(Item-finding records)
* START *

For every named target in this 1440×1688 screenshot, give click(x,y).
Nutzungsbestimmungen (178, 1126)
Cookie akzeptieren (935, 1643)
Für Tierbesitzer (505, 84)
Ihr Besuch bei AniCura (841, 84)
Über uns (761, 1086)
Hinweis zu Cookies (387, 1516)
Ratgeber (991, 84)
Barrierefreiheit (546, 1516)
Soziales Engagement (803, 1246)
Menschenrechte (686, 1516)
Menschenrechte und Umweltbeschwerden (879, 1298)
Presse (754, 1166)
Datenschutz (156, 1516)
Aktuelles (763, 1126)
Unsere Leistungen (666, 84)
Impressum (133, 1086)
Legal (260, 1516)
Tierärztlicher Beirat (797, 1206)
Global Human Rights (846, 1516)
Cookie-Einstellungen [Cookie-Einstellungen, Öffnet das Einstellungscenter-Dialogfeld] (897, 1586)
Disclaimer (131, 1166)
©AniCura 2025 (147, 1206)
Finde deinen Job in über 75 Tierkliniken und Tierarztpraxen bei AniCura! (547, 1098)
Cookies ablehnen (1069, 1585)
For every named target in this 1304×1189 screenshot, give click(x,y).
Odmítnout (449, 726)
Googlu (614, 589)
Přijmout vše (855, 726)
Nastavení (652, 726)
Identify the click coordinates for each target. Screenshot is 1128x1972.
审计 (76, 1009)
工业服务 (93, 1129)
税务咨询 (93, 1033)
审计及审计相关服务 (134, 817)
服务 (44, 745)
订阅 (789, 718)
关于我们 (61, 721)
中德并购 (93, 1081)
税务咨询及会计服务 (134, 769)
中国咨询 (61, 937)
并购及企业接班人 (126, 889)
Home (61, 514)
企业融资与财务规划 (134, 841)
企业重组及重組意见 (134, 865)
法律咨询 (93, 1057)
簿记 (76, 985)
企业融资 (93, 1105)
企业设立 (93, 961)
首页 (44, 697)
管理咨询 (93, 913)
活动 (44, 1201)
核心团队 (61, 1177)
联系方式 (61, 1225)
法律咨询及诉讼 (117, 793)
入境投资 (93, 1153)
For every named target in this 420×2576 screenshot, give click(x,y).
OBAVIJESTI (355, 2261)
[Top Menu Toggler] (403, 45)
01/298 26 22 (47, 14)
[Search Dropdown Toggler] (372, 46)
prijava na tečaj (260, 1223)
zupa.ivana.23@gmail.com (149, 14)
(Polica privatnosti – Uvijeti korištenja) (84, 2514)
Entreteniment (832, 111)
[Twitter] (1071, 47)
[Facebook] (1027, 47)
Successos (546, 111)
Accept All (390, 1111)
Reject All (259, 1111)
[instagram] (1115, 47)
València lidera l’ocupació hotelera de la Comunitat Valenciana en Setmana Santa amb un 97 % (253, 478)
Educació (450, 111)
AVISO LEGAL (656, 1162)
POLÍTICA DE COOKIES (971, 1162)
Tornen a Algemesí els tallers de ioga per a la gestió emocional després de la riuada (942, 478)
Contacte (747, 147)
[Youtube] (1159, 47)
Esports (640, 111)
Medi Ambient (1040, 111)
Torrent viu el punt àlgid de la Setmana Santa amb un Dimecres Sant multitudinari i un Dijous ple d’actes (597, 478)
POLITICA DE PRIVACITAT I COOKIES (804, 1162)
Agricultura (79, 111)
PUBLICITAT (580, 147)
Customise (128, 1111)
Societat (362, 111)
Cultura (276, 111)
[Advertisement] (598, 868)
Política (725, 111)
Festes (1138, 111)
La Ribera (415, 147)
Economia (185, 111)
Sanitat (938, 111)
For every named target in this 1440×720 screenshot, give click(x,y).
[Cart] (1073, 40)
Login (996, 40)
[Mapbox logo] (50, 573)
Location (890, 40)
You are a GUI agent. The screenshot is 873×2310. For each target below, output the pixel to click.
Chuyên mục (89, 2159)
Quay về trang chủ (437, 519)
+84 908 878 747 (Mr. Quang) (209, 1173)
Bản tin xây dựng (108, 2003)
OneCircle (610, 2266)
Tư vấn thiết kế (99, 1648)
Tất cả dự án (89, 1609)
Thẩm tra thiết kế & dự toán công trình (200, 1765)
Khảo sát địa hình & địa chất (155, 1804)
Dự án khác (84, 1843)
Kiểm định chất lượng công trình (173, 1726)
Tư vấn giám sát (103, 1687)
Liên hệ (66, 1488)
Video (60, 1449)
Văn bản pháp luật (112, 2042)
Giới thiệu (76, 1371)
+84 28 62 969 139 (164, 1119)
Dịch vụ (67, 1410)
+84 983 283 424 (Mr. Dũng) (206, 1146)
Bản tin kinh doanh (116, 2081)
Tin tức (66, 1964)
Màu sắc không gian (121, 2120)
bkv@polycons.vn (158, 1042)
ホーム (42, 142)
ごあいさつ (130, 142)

* END *

Reproduce the entries above, renaming "Menschenrechte" to "Grundrechte" everywhere it occurs and leaving everything else unchanged.

For every named target in this 1440×1688 screenshot, give click(x,y).
Nutzungsbestimmungen (178, 1126)
Cookie akzeptieren (935, 1643)
Für Tierbesitzer (505, 84)
Ihr Besuch bei AniCura (841, 84)
Über uns (761, 1086)
Hinweis zu Cookies (387, 1516)
Ratgeber (991, 84)
Barrierefreiheit (546, 1516)
Soziales Engagement (803, 1246)
Grundrechte (686, 1516)
Grundrechte und Umweltbeschwerden (879, 1298)
Presse (754, 1166)
Datenschutz (156, 1516)
Aktuelles (763, 1126)
Unsere Leistungen (666, 84)
Impressum (133, 1086)
Legal (260, 1516)
Tierärztlicher Beirat (797, 1206)
Global Human Rights (846, 1516)
Cookie-Einstellungen [Cookie-Einstellungen, Öffnet das Einstellungscenter-Dialogfeld] (897, 1586)
Disclaimer (131, 1166)
©AniCura 2025 (147, 1206)
Finde deinen Job in über 75 Tierkliniken und Tierarztpraxen bei AniCura! (547, 1098)
Cookies ablehnen (1069, 1585)
For every named target in this 1304×1189 screenshot, give click(x,y).
Odmítnout (449, 726)
Googlu (614, 589)
Přijmout vše (855, 726)
Nastavení (652, 726)
Identify the click coordinates for each target. Screenshot is 1128x1972.
审计 (76, 1009)
工业服务 (93, 1129)
税务咨询 (93, 1033)
审计及审计相关服务 (134, 817)
服务 (44, 745)
订阅 (789, 718)
关于我们 (61, 721)
中德并购 (93, 1081)
税务咨询及会计服务 (134, 769)
中国咨询 (61, 937)
并购及企业接班人 (126, 889)
Home (61, 514)
企业融资与财务规划 (134, 841)
企业重组及重組意见 (134, 865)
法律咨询 (93, 1057)
簿记 (76, 985)
企业融资 (93, 1105)
企业设立 (93, 961)
首页 (44, 697)
管理咨询 (93, 913)
活动 (44, 1201)
核心团队 (61, 1177)
联系方式 (61, 1225)
法律咨询及诉讼 (117, 793)
入境投资 (93, 1153)
For every named target in this 420×2576 screenshot, give click(x,y).
OBAVIJESTI (355, 2261)
[Top Menu Toggler] (403, 45)
01/298 26 22 (47, 14)
[Search Dropdown Toggler] (372, 46)
prijava na tečaj (260, 1223)
zupa.ivana.23@gmail.com (149, 14)
(Polica privatnosti – Uvijeti korištenja) (84, 2514)
Entreteniment (832, 111)
[Twitter] (1071, 47)
[Facebook] (1027, 47)
Successos (546, 111)
Accept All (390, 1111)
Reject All (259, 1111)
[instagram] (1115, 47)
València lidera l’ocupació hotelera de la Comunitat Valenciana en Setmana Santa amb un 97 % (253, 478)
Educació (450, 111)
AVISO LEGAL (656, 1162)
POLÍTICA DE COOKIES (971, 1162)
Tornen a Algemesí els tallers de ioga per a la gestió emocional després de la riuada (942, 478)
Contacte (747, 147)
[Youtube] (1159, 47)
Esports (640, 111)
Medi Ambient (1040, 111)
Torrent viu el punt àlgid de la Setmana Santa amb un Dimecres Sant multitudinari i un Dijous ple d’actes (597, 478)
POLITICA DE PRIVACITAT I COOKIES (804, 1162)
Agricultura (79, 111)
PUBLICITAT (580, 147)
Customise (128, 1111)
Societat (362, 111)
Cultura (276, 111)
[Advertisement] (598, 868)
Política (725, 111)
Festes (1138, 111)
La Ribera (415, 147)
Economia (185, 111)
Sanitat (938, 111)
For every named target in this 1440×720 screenshot, give click(x,y).
[Cart] (1073, 40)
Login (996, 40)
[Mapbox logo] (50, 573)
Location (890, 40)
You are a GUI agent. The screenshot is 873×2310. For each target below, output the pixel to click.
Chuyên mục (89, 2159)
Quay về trang chủ (437, 519)
+84 908 878 747 (Mr. Quang) (209, 1173)
Bản tin xây dựng (108, 2003)
OneCircle (610, 2266)
Tư vấn thiết kế (99, 1648)
Tất cả dự án (89, 1609)
Thẩm tra thiết kế & dự toán công trình (200, 1765)
Khảo sát địa hình & địa chất (155, 1804)
Dự án khác (84, 1843)
Kiểm định chất lượng công trình (173, 1726)
Tư vấn giám sát (103, 1687)
Liên hệ (66, 1488)
Video (60, 1449)
Văn bản pháp luật (112, 2042)
Giới thiệu (76, 1371)
+84 28 62 969 139 (164, 1119)
Dịch vụ (67, 1410)
+84 983 283 424 (Mr. Dũng) (206, 1146)
Bản tin kinh doanh (116, 2081)
Tin tức (66, 1964)
Màu sắc không gian (121, 2120)
bkv@polycons.vn (158, 1042)
ホーム (42, 142)
ごあいさつ (130, 142)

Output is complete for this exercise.